Sander Pleij – Ik is een ander
Tjokvol zat het klaslokaal toen op college het postmodernisme aan de orde kwam. Braaf leerden wij dat in postmoderne kunstvormen de individuele stijlen werden geproblematiseerd. Wij noteerden dat authenticiteit niet meer bestond en dat postmoderne schrijvers spelen met vertogen. Tot we werden wakker geschud. Docent las een gedicht voor uit De ziekte van jij, een dichtbundel van Joost Zwagerman. Dat was geen spel, dat voelde echt.
Ik liep via de boekwinkel naar huis, nam plaats op de stoep en opende de bundel.
Precies raak!
Dit sloot aan bij de stromen woorden en beelden die door mijn hoofd raasden. Hier stond het zoals ik het vaag dacht maar zelf niet precies kon formuleren. Het schema was simpel: jongen en meisje ontmoeten elkaar, worden verliefd, doen hét even en dan verlaat het meisje de jongen weer. Helemaal niet alsof iemand daar een spelletje met verschillende stijlen en betogen speelde. Dit was zoals ik het voelde.
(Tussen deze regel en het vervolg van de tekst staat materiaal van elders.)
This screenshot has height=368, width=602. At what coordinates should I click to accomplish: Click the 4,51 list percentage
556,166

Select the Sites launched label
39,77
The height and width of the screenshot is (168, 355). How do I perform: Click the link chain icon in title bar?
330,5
In De ziekte van jij trekt Joost Zwagerman alle registers open. De hoofdfiguur is verliefd, vertederd, woedend, smekend en lyrisch. Zijn stemmen zijn die van álle dichters die ooit een meisje hebben bezongen. Terloops gebruikt hij zowel oude literatuur als popmuziek als referentiekader.
Over Joost Zwagerman zou het nog veel vaker gaan op college. Op Gimmick! reageerden zowel studenten als docenten geestdriftig. Was dat een Bildungsroman? Of vooral een schelmenroman? Maar ook in de kroeg of in een club, met vrijbuiters, deejays en kunstenaars kon je praten over Joost Zwagerman. We begrepen waar hij het over had.
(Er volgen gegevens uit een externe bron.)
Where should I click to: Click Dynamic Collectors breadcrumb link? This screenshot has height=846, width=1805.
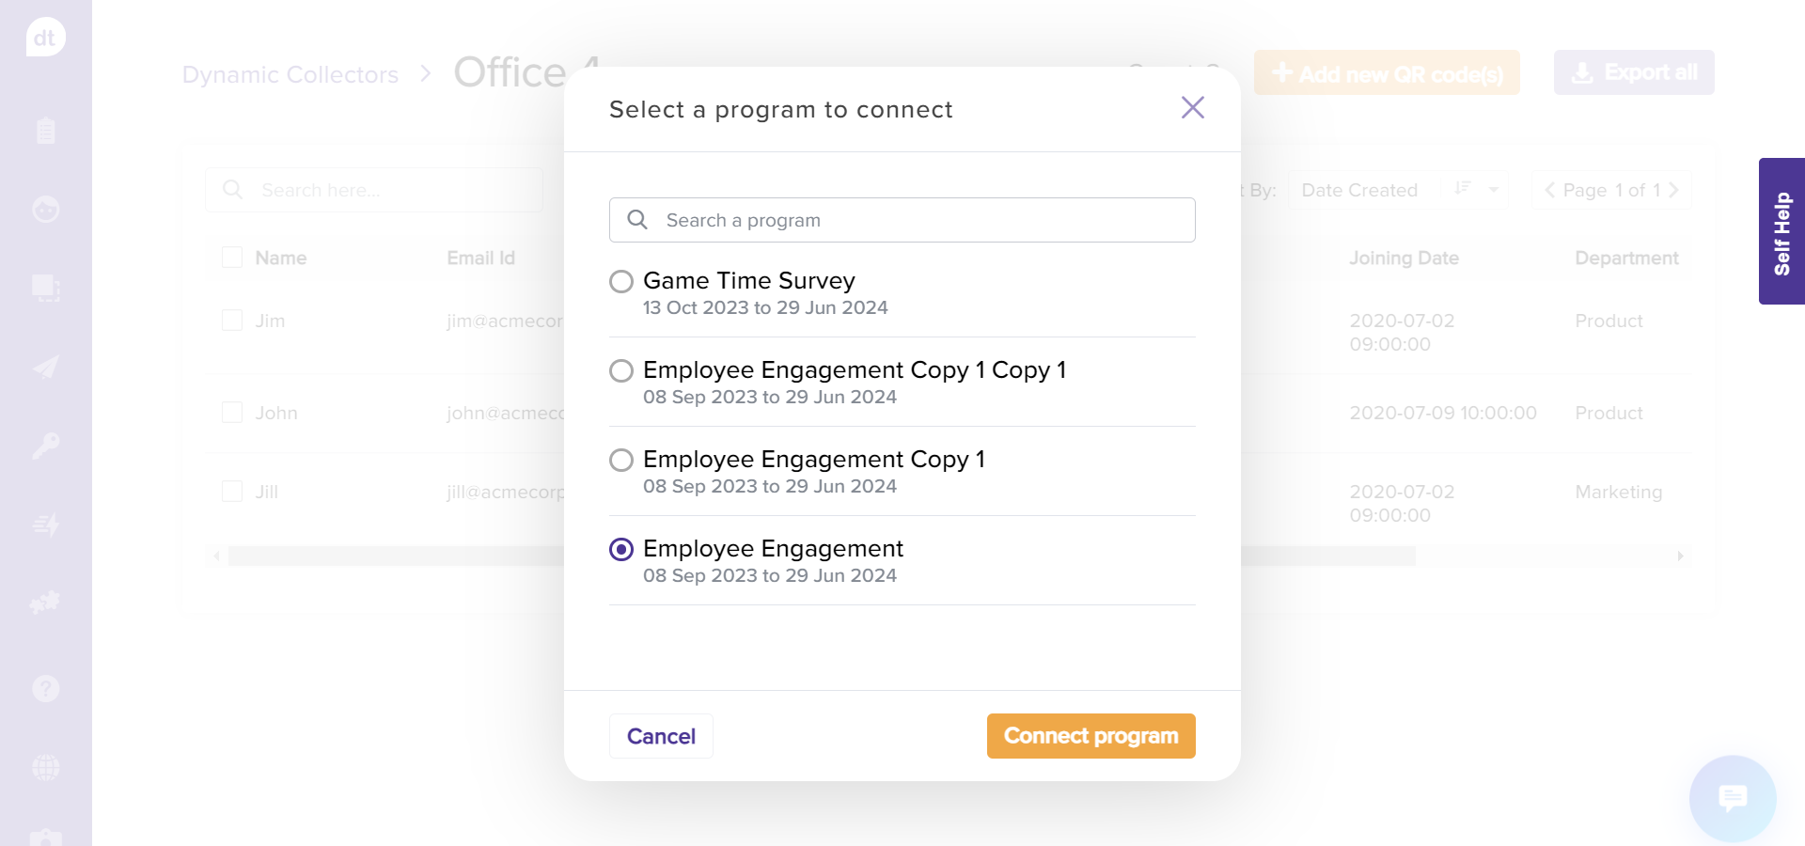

Deze maand kwam van Zwagerman Het jongensmeisje uit. Een verhalenbundel met elf verhalen en meer dan elf stemmen. Veel komen weer treffend aan. De bundel doet sterk denken aan Zwagermans dichtbundels, maar ook aan zijn verhalenbundel Kroondomein en de romans De houdgreep en Vals Licht. Afgelopen vrijdag stond in NRC Handelsblad een recensie van Janet Luis. Zij schreef: ‘Lezend in zijn nieuwe verhalenbundel, Het jongensmeisje, bekroop mij de vraag: wie is Joost Zwagerman? Wil hij iemand zijn met een onvervreemdbaar eigen schrijverschap of is hij toch liever de manager van een literair tekstbureau, voor al uw stijlen, thema’s en motieven.’ En ze schreef ook: ‘Zwagerman beschikt over veel stemmen. Zoet, grof, stamelend, hoogdravend, ordinair, snel, traag, plechtstatig of afgemeten. Dat is een gave. Hij kan veel, maar zijn probleem is misschien wel dat hij dat te graag wil demonstreren, zodat er al gauw een soort oververzadiging optreedt.’
Dat is vreemd.
Ik bén – onder meer – beurtelings zoet, grof, stamelend, hoogdravend, ordinair, snel, traag, plechtstatig en afgemeten. Ik vind het helemaal niet raar om meerstemmig te worden aangesproken.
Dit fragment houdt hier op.